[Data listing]
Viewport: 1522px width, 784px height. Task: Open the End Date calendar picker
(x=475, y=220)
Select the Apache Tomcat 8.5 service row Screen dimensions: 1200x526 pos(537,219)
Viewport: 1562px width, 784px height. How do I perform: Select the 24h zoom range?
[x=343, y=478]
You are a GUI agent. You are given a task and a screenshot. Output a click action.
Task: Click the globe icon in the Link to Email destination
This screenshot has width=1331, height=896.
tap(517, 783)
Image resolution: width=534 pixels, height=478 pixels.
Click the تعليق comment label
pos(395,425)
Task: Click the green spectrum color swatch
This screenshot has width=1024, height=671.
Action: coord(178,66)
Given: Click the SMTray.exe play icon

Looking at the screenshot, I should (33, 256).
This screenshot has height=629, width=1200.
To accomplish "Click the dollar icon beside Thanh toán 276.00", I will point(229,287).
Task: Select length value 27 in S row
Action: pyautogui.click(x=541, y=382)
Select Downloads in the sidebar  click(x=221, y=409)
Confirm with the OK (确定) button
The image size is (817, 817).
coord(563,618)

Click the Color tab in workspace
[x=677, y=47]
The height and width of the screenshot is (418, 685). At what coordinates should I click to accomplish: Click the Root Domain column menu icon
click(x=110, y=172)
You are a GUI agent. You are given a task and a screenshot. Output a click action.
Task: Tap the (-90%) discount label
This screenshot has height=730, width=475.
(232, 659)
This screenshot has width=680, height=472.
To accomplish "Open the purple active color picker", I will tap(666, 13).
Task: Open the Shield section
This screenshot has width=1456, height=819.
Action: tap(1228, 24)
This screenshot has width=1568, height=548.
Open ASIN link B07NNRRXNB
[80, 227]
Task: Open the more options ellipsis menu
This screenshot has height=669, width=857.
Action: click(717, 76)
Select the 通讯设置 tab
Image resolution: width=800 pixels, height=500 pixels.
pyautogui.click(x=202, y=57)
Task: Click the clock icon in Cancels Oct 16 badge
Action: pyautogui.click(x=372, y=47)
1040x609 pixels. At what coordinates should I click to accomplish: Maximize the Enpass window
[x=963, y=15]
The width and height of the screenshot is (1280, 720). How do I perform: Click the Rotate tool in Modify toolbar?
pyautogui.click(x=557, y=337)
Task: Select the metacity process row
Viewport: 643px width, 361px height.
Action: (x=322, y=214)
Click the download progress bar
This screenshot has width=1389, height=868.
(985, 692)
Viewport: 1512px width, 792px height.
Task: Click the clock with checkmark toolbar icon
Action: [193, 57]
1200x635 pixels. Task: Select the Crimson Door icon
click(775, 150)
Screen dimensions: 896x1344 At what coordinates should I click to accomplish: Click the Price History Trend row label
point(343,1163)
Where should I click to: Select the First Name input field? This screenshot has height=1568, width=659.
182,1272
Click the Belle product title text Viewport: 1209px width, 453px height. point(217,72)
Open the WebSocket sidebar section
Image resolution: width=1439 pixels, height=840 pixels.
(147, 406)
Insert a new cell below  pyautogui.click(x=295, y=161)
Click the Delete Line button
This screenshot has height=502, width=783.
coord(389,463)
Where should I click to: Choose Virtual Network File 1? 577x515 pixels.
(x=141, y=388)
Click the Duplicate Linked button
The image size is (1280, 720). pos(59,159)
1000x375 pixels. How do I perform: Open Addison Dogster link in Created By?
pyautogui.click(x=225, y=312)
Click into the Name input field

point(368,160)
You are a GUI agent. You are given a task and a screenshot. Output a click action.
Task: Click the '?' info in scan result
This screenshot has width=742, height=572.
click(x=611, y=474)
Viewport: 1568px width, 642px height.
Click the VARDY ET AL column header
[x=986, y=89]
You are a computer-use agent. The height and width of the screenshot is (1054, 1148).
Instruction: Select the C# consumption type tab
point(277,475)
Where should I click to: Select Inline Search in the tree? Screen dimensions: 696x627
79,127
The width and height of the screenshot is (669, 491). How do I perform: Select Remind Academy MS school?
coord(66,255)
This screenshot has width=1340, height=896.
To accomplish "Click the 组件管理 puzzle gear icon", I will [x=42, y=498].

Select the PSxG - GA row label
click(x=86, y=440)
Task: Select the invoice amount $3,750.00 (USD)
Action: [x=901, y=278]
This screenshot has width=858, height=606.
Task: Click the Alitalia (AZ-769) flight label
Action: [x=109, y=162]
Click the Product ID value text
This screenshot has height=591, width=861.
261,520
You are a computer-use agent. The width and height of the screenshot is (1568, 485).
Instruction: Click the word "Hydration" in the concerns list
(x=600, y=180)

• [What to produce]
Please rewrite the records above with every "GUI agent" renamed to "screen agent" and nothing else changed.

• [Written answer]
Viewport: 1522px width, 784px height. Task: Open the End Date calendar picker
(x=475, y=220)
Select the Apache Tomcat 8.5 service row Screen dimensions: 1200x526 pos(537,219)
Viewport: 1562px width, 784px height. How do I perform: Select the 24h zoom range?
[x=343, y=478]
You are a screen agent. You are given a task and a screenshot. Output a click action.
Task: Click the globe icon in the Link to Email destination
This screenshot has width=1331, height=896.
tap(517, 783)
Image resolution: width=534 pixels, height=478 pixels.
Click the تعليق comment label
pos(395,425)
Task: Click the green spectrum color swatch
This screenshot has width=1024, height=671.
Action: coord(178,66)
Given: Click the SMTray.exe play icon

Looking at the screenshot, I should (33, 256).
This screenshot has height=629, width=1200.
To accomplish "Click the dollar icon beside Thanh toán 276.00", I will point(229,287).
Task: Select length value 27 in S row
Action: pyautogui.click(x=541, y=382)
Select Downloads in the sidebar  click(x=221, y=409)
Confirm with the OK (确定) button
The image size is (817, 817).
coord(563,618)

Click the Color tab in workspace
[x=677, y=47]
The height and width of the screenshot is (418, 685). At what coordinates should I click to accomplish: Click the Root Domain column menu icon
click(x=110, y=172)
You are a screen agent. You are given a task and a screenshot. Output a click action.
Task: Tap the (-90%) discount label
This screenshot has height=730, width=475.
(232, 659)
This screenshot has width=680, height=472.
To accomplish "Open the purple active color picker", I will tap(666, 13).
Task: Open the Shield section
This screenshot has width=1456, height=819.
Action: tap(1228, 24)
This screenshot has width=1568, height=548.
Open ASIN link B07NNRRXNB
[80, 227]
Task: Open the more options ellipsis menu
This screenshot has height=669, width=857.
Action: click(717, 76)
Select the 通讯设置 tab
Image resolution: width=800 pixels, height=500 pixels.
pyautogui.click(x=202, y=57)
Task: Click the clock icon in Cancels Oct 16 badge
Action: pyautogui.click(x=372, y=47)
1040x609 pixels. At what coordinates should I click to accomplish: Maximize the Enpass window
[x=963, y=15]
The width and height of the screenshot is (1280, 720). How do I perform: Click the Rotate tool in Modify toolbar?
pyautogui.click(x=557, y=337)
Task: Select the metacity process row
Viewport: 643px width, 361px height.
Action: (x=322, y=214)
Click the download progress bar
This screenshot has width=1389, height=868.
(985, 692)
Viewport: 1512px width, 792px height.
Task: Click the clock with checkmark toolbar icon
Action: [193, 57]
1200x635 pixels. Task: Select the Crimson Door icon
click(775, 150)
Screen dimensions: 896x1344 At what coordinates should I click to accomplish: Click the Price History Trend row label
point(343,1163)
Where should I click to: Select the First Name input field? This screenshot has height=1568, width=659.
182,1272
Click the Belle product title text Viewport: 1209px width, 453px height. point(217,72)
Open the WebSocket sidebar section
Image resolution: width=1439 pixels, height=840 pixels.
(147, 406)
Insert a new cell below  pyautogui.click(x=295, y=161)
Click the Delete Line button
This screenshot has height=502, width=783.
coord(389,463)
Where should I click to: Choose Virtual Network File 1? 577x515 pixels.
(x=141, y=388)
Click the Duplicate Linked button
The image size is (1280, 720). pos(59,159)
1000x375 pixels. How do I perform: Open Addison Dogster link in Created By?
pyautogui.click(x=225, y=312)
Click into the Name input field

point(368,160)
You are a screen agent. You are given a task and a screenshot. Output a click action.
Task: Click the '?' info in scan result
This screenshot has width=742, height=572.
click(x=611, y=474)
Viewport: 1568px width, 642px height.
Click the VARDY ET AL column header
[x=986, y=89]
You are a computer-use agent. The height and width of the screenshot is (1054, 1148).
Instruction: Select the C# consumption type tab
point(277,475)
Where should I click to: Select Inline Search in the tree? Screen dimensions: 696x627
79,127
The width and height of the screenshot is (669, 491). How do I perform: Select Remind Academy MS school?
coord(66,255)
This screenshot has width=1340, height=896.
To accomplish "Click the 组件管理 puzzle gear icon", I will [x=42, y=498].

Select the PSxG - GA row label
click(x=86, y=440)
Task: Select the invoice amount $3,750.00 (USD)
Action: [x=901, y=278]
This screenshot has width=858, height=606.
Task: Click the Alitalia (AZ-769) flight label
Action: [x=109, y=162]
Click the Product ID value text
This screenshot has height=591, width=861.
261,520
You are a computer-use agent. The width and height of the screenshot is (1568, 485).
Instruction: Click the word "Hydration" in the concerns list
(x=600, y=180)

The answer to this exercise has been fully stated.